My main issue with resource packages was giving up the granularity of setting caching headers for each resource individually. But as I thought about this, many web sites I look at version their resources today – giving them the same expiration dates. This was further confirmed during my examination of the top 10 sites (next section). If there are some resources that change frequently (less than weekly), they might be better in a separate resource package, or not packaged at all.

Survey of Resource Package Potential

I’m all about ideas that make a real impact. So I wanted to quantify how resource packages could be used in the real world. I examined the Alexa U.S. top 10 web sites and cataloged every resource that was downloaded. For each web site, I identified one or two domains that hosted the bulk of the resources. For the resources on those domains, I only included resources that had an expiration date at least one week in the future. Although you could package resources that weren’t cacheable, this would likely be a greater burden on the backend. It makes the most sense to package resources that are intended to be cached. The full details are available in this Google spreadsheet.

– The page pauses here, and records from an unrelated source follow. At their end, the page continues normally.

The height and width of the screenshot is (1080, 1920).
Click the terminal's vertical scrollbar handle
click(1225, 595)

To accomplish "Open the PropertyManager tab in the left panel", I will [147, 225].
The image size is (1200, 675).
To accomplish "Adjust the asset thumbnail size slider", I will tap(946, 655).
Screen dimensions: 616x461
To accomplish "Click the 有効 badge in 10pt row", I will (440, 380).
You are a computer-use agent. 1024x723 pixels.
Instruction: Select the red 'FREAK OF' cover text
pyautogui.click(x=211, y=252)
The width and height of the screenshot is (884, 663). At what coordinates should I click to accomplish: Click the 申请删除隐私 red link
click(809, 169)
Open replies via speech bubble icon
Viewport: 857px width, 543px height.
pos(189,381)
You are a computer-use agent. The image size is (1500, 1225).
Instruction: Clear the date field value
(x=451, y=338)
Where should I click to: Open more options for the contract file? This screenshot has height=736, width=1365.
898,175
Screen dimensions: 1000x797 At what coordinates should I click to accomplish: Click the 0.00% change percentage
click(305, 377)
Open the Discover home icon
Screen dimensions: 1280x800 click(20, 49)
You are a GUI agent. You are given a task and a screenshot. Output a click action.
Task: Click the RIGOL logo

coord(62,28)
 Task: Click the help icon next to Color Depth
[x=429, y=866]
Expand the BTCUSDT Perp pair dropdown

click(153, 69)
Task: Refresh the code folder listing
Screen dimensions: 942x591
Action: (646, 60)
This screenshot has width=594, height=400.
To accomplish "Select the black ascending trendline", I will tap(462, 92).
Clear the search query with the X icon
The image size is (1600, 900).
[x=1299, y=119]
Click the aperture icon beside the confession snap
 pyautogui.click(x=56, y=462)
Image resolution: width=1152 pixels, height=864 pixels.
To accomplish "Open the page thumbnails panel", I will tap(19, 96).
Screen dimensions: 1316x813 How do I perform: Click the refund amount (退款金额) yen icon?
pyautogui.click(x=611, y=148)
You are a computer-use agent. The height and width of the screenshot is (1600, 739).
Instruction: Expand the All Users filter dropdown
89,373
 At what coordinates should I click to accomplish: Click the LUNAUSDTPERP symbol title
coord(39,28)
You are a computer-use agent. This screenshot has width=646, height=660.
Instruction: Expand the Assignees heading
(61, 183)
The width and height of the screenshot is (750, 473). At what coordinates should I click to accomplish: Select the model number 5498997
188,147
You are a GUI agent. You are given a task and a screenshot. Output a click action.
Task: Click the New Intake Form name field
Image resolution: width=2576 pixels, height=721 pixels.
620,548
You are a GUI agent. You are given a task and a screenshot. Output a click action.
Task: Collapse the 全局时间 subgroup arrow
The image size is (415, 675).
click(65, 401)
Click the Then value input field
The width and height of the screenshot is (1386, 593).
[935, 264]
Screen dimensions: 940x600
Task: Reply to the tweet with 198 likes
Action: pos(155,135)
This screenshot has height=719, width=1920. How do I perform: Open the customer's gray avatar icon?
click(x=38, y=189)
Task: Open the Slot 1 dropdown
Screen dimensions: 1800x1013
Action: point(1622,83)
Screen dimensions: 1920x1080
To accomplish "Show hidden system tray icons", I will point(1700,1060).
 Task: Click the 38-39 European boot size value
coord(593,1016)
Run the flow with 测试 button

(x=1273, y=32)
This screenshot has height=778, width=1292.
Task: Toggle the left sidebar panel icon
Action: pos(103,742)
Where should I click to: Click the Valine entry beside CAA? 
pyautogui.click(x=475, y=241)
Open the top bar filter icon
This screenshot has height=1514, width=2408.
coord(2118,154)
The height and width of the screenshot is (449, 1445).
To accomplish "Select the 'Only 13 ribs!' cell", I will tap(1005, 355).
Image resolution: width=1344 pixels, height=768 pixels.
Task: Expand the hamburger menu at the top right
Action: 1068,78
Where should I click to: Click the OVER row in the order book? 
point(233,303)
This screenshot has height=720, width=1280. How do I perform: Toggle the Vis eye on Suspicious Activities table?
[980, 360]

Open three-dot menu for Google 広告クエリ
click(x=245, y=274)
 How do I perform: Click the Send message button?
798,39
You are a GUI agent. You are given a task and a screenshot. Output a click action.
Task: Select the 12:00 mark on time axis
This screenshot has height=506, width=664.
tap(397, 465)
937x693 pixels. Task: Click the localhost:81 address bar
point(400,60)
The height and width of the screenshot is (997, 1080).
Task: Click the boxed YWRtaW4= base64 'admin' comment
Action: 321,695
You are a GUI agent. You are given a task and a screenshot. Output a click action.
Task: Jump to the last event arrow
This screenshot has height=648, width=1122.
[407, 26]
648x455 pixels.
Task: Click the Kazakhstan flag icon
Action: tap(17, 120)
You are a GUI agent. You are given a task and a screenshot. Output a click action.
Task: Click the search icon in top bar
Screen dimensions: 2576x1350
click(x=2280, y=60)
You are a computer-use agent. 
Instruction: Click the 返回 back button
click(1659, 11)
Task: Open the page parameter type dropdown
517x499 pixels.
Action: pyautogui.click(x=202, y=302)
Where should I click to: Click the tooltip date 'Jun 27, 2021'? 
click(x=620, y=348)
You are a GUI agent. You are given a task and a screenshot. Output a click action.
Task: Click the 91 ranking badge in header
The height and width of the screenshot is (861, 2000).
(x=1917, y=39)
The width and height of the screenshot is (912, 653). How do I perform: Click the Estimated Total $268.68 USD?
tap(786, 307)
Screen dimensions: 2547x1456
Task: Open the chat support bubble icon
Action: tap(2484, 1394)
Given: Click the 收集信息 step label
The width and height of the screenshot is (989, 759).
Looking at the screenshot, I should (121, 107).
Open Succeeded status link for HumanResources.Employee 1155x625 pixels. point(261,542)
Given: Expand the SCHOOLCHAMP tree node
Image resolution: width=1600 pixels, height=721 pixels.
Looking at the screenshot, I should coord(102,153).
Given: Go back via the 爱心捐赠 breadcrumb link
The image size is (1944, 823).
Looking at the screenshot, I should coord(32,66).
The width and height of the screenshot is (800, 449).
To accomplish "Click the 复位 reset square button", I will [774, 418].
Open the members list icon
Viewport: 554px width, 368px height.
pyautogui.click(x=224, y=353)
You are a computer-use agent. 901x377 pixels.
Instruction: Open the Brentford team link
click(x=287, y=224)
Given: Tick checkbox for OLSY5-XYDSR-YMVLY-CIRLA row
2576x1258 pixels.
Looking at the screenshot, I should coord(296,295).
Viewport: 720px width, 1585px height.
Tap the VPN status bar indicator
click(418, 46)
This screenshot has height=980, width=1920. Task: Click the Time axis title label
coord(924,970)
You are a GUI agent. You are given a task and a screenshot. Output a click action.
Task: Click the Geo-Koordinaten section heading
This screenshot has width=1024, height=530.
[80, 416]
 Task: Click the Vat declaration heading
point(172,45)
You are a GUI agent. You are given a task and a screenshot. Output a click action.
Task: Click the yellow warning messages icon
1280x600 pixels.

With this raw data in hand, I looked at the potential savings that could be achieved by using resource packages. On average, these websites have:

  • 42 resources (separate HTTP requests)
  • 26 of these would make sense to put into one or two resource packages

Using resource packages would drop the total number of HTTP requests on these sites from 42 to 17!

The results for each top 10 web site are shown in the following table. The last two columns show a size comparison. In the case of Amazon, for example, there were 73 HTTP requests for resources in the page. Of these, 47 were being downloaded from two main domains with a future expiration date, so could be put into a resource package. The download size of those 47 individual responses was 263K. After zipping them together, the size of the zip file was 232K.

original #
of requests
# of requests
packaged
individual file
size
zip file
size
Amazon 73 47 263K 232K
Bing 20 11 33K 30K
Blogger 43 34 105K 81K
eBay 48 38 179K 159K
Facebook 43 43 303K 260K
Google 11 8 29K 25K
MySpace 41 10 39K 35K
Wikipedia 61 21 73K 63K
Yahoo 48 45 294K 271K
YouTube 27 5 78K 71K
average 42 26 140K 123K

This is a best case analysis. It’s possible some of these resources might be page-specific or short-lived, and thus not good candidates for packaging. Also, the zip file size does not include the manifest.txt file size, although this would be small.

Resource packages promise to greatly reduce the number of HTTP requests in web pages, producing pages that load faster. Once we have browsers that support this feature, the impact on page load times can be measured. I’m excited to hear from Alexander that Firefox 3.7 will support resource packages. I hope other browsers will comment on this proposal and support this performance feature.